• Problem description
Some lines below hold "thumbnail". Pick them out and copy them.

• Entries provided
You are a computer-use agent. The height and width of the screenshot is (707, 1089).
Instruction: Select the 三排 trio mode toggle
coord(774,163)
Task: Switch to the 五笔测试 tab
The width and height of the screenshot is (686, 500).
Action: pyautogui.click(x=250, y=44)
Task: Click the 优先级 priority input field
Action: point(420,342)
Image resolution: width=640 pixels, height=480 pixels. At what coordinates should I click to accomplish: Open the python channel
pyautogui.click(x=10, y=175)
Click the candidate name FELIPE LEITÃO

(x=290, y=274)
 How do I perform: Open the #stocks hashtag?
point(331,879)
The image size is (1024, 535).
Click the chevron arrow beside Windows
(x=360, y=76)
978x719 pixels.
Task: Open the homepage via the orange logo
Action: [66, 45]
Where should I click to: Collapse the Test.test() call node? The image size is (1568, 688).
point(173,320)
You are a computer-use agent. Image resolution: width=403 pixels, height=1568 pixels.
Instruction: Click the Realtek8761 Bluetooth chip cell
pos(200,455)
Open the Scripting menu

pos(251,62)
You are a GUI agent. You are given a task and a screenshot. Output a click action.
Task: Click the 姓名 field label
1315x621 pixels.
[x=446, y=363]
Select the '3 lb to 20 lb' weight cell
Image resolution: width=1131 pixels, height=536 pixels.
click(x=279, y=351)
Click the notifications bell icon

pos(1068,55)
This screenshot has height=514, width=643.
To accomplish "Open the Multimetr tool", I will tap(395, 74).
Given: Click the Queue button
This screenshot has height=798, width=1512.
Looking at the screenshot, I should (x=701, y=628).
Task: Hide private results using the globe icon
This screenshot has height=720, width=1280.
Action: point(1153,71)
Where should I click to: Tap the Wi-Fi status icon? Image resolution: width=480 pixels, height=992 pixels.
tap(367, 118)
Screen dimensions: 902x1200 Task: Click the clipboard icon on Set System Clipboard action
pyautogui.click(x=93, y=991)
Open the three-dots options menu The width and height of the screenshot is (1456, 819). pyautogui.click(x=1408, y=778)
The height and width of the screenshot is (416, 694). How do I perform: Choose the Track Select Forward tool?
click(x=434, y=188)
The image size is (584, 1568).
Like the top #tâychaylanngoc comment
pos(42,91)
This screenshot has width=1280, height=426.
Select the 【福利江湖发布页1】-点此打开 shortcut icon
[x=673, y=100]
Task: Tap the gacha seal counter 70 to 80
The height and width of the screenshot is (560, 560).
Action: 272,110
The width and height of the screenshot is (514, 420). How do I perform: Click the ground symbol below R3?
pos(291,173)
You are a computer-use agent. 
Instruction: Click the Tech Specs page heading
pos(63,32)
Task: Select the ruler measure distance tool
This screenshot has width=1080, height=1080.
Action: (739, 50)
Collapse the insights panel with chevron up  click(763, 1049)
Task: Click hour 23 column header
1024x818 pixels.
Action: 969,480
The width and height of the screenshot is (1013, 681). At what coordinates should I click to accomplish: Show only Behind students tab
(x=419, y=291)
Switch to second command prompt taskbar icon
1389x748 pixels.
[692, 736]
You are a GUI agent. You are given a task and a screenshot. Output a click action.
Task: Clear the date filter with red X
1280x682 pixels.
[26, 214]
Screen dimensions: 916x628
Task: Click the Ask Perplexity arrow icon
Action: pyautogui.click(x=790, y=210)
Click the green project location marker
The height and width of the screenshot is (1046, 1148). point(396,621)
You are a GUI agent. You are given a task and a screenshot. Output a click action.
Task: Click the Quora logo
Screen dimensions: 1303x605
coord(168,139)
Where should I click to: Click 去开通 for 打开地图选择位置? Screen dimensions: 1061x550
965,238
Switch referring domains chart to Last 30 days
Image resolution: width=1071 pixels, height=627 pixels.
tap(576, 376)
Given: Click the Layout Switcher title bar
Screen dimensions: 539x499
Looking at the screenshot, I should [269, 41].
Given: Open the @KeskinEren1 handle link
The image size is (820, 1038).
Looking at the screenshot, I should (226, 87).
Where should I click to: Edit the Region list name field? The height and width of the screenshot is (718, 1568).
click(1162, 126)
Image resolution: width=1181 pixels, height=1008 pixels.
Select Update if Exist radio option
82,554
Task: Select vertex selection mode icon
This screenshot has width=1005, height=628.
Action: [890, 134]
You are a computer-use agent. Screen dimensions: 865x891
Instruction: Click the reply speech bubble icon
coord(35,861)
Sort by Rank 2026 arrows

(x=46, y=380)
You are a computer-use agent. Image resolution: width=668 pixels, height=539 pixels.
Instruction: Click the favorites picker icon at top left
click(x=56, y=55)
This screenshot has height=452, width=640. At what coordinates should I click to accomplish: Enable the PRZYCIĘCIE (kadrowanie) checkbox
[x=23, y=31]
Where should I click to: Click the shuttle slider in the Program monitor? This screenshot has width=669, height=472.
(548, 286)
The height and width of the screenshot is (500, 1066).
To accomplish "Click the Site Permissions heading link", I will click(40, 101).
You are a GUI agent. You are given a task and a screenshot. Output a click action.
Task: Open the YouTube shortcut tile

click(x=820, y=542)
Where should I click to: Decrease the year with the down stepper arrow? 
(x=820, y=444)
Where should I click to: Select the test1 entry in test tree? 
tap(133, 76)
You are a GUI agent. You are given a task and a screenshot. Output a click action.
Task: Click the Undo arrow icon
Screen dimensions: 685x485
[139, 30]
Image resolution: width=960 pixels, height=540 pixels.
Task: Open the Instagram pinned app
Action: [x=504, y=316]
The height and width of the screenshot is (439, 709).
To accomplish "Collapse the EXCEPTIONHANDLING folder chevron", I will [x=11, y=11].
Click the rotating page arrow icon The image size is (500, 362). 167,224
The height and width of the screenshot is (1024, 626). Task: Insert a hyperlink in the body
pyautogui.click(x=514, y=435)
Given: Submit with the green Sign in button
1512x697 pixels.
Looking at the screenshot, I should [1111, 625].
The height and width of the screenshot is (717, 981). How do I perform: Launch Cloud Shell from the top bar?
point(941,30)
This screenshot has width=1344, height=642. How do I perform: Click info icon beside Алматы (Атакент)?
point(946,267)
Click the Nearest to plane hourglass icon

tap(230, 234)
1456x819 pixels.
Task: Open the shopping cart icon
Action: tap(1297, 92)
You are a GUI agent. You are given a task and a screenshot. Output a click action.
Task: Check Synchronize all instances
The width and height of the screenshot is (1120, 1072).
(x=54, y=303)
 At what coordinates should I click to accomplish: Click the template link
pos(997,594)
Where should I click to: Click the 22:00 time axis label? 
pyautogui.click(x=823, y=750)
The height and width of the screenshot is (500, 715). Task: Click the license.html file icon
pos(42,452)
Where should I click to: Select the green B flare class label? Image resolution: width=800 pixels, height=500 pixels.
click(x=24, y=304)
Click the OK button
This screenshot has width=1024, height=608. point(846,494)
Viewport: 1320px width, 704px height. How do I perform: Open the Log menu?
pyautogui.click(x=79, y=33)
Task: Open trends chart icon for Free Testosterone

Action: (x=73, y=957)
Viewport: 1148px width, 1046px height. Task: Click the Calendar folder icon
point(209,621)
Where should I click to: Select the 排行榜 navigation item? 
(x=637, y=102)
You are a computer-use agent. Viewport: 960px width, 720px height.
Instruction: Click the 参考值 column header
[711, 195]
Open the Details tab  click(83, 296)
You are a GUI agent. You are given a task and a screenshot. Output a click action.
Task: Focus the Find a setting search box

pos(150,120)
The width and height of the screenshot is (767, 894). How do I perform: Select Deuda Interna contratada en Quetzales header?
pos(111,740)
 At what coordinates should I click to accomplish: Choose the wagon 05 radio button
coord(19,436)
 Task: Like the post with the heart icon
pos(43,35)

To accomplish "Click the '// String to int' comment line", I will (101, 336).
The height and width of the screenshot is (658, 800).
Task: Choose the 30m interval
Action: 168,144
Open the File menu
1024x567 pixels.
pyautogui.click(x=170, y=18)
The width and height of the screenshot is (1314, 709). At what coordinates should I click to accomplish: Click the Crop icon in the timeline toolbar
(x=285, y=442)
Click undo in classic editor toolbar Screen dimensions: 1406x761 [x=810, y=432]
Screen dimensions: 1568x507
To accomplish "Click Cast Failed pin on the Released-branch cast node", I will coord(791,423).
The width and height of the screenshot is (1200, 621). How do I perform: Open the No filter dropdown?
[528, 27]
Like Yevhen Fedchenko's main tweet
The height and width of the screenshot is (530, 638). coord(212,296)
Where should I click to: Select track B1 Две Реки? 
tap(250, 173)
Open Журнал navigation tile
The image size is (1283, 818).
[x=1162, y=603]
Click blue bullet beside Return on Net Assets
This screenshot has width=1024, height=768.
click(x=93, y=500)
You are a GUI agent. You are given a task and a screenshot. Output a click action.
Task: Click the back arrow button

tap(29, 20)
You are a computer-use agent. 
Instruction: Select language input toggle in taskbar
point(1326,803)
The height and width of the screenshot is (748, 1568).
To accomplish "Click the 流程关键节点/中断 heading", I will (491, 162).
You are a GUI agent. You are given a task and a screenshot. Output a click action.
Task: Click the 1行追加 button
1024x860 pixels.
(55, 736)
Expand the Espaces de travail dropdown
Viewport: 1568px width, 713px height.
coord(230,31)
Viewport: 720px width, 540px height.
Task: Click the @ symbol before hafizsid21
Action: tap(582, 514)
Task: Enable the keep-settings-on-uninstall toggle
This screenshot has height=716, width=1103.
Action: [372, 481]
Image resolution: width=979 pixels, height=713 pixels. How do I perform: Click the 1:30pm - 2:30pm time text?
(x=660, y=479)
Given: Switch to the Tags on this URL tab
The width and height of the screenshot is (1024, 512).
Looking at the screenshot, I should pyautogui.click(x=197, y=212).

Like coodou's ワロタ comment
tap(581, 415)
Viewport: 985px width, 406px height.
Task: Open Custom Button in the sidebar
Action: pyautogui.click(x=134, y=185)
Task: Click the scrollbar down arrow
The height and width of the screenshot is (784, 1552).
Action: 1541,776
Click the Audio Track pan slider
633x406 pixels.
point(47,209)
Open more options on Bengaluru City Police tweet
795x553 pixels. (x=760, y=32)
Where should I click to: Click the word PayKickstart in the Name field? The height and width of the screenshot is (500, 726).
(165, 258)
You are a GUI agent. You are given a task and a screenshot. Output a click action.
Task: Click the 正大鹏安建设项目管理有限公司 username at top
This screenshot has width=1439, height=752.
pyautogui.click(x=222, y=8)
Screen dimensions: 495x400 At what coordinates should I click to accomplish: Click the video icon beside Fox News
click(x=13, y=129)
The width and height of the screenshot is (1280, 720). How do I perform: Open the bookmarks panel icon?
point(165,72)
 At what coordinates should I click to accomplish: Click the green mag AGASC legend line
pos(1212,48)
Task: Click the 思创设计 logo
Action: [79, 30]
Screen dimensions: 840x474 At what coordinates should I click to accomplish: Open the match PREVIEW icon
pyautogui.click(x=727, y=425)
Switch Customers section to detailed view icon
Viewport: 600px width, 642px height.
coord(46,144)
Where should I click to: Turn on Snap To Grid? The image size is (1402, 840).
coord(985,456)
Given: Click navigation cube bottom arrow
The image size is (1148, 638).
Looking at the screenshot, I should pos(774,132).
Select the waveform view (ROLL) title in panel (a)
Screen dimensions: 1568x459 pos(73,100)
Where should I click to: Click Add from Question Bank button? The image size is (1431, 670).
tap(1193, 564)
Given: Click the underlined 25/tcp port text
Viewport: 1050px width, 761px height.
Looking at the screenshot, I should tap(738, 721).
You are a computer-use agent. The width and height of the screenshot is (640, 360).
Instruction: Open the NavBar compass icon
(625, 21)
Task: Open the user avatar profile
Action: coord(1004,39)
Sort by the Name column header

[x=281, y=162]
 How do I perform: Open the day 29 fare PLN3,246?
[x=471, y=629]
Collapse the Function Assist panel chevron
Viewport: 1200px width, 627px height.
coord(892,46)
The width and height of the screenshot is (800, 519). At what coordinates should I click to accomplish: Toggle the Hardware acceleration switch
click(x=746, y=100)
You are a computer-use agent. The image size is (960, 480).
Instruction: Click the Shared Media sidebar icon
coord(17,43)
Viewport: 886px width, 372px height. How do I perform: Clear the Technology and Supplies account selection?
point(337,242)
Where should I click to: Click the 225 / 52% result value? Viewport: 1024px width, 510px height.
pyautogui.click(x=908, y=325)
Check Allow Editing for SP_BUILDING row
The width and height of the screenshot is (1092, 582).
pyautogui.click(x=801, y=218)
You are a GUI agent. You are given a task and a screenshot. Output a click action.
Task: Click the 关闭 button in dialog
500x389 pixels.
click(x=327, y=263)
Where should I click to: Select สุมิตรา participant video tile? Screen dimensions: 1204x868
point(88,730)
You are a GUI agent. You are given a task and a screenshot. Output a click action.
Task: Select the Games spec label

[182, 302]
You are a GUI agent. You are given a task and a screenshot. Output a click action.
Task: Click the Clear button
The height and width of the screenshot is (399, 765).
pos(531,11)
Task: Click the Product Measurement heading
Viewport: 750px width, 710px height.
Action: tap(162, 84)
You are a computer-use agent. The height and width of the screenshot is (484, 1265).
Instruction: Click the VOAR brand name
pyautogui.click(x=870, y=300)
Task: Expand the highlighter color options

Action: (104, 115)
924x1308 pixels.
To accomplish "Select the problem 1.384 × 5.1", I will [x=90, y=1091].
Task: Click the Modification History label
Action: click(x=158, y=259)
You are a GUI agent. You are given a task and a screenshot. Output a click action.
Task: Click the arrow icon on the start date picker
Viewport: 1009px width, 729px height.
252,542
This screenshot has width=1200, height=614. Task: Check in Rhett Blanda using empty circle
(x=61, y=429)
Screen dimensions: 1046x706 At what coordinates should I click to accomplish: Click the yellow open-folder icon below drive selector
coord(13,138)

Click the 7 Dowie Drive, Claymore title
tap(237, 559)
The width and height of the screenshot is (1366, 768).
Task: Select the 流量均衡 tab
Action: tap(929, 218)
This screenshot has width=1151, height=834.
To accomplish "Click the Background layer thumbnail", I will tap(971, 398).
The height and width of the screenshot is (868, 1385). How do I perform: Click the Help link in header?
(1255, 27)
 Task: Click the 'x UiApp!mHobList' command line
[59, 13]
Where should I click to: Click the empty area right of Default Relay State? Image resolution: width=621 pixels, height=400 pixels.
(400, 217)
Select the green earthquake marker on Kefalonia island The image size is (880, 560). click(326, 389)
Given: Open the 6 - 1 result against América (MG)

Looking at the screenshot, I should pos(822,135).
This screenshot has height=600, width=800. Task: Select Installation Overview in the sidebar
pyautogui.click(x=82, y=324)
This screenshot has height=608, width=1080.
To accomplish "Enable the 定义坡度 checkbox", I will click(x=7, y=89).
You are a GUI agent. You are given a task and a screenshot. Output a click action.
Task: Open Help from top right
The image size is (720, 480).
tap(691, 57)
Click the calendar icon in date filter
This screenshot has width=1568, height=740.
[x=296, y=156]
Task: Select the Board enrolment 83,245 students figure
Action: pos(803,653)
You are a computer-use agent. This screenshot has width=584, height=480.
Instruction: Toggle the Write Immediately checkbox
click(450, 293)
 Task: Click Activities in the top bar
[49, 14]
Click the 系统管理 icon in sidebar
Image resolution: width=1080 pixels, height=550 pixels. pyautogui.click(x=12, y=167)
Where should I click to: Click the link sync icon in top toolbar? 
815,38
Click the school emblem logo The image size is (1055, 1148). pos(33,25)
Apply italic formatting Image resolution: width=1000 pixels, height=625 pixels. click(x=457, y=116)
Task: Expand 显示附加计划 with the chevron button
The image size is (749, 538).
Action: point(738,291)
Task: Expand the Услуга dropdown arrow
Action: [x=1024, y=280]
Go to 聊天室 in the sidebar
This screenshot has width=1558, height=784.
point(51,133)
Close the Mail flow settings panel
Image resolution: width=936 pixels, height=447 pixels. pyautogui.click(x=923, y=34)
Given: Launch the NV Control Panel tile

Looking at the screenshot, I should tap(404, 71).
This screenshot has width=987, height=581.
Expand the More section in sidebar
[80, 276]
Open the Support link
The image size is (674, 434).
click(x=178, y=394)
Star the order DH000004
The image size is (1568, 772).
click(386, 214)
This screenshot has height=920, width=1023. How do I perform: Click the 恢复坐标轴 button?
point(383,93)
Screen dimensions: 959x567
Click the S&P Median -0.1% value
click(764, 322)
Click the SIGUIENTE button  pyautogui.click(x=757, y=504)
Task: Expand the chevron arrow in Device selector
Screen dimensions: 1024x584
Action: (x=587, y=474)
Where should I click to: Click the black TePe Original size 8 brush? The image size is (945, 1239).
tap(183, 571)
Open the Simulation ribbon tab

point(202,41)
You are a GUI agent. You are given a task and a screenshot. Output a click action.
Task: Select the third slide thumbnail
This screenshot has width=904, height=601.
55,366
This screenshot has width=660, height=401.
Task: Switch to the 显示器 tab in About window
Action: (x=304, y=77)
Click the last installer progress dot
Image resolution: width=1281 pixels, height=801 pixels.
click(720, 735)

• Solution for this task
To accomplish "Click the Background layer thumbnail", I will tap(971, 398).
Task: Select the third slide thumbnail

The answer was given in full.